Start of Raw data

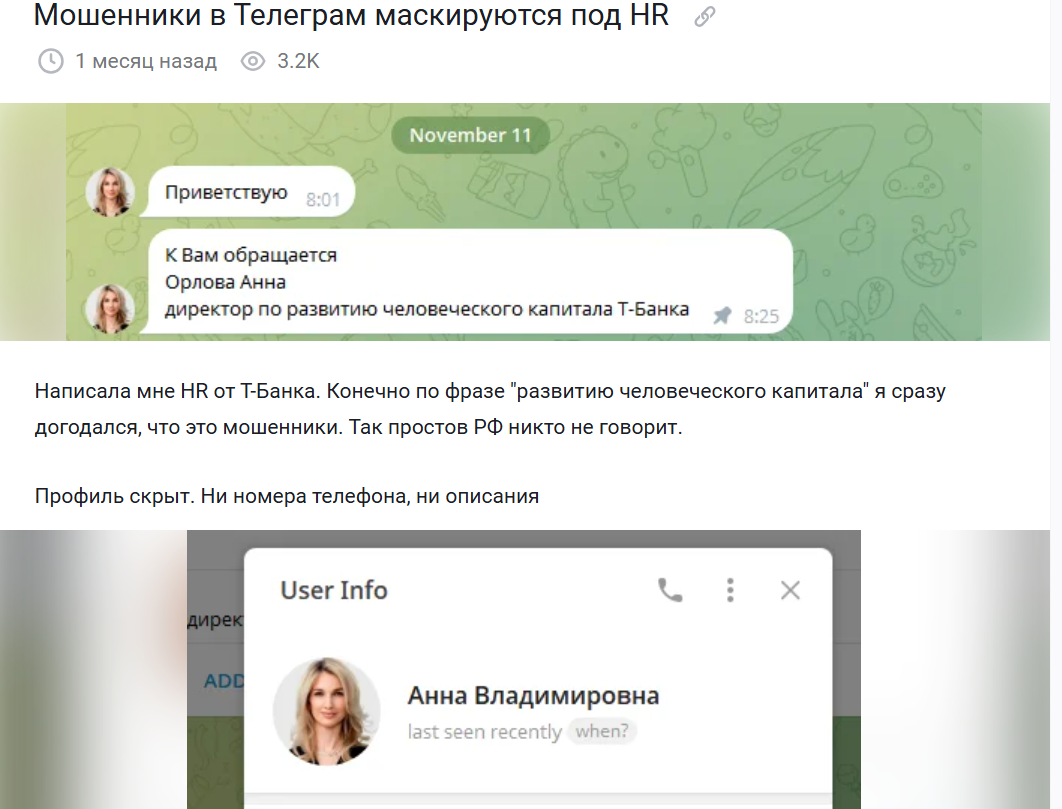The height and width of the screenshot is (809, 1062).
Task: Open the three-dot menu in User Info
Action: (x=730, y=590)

End of Raw data
Start of Raw data

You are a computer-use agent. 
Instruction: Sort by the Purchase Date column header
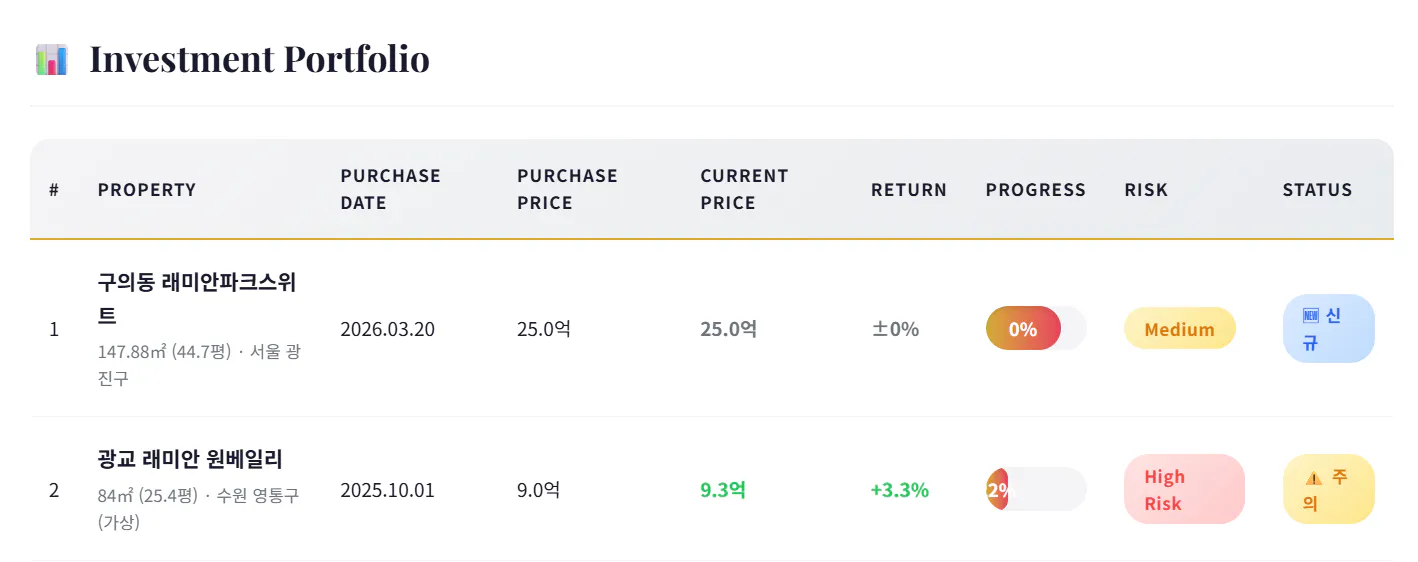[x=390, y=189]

End of Raw data

Set down the entries from the line containing "The height and" through the line containing "Action: (x=730, y=590)" word for word, leaving out the pictures.

= Solved exercise =
The height and width of the screenshot is (809, 1062).
Task: Open the three-dot menu in User Info
Action: (x=730, y=590)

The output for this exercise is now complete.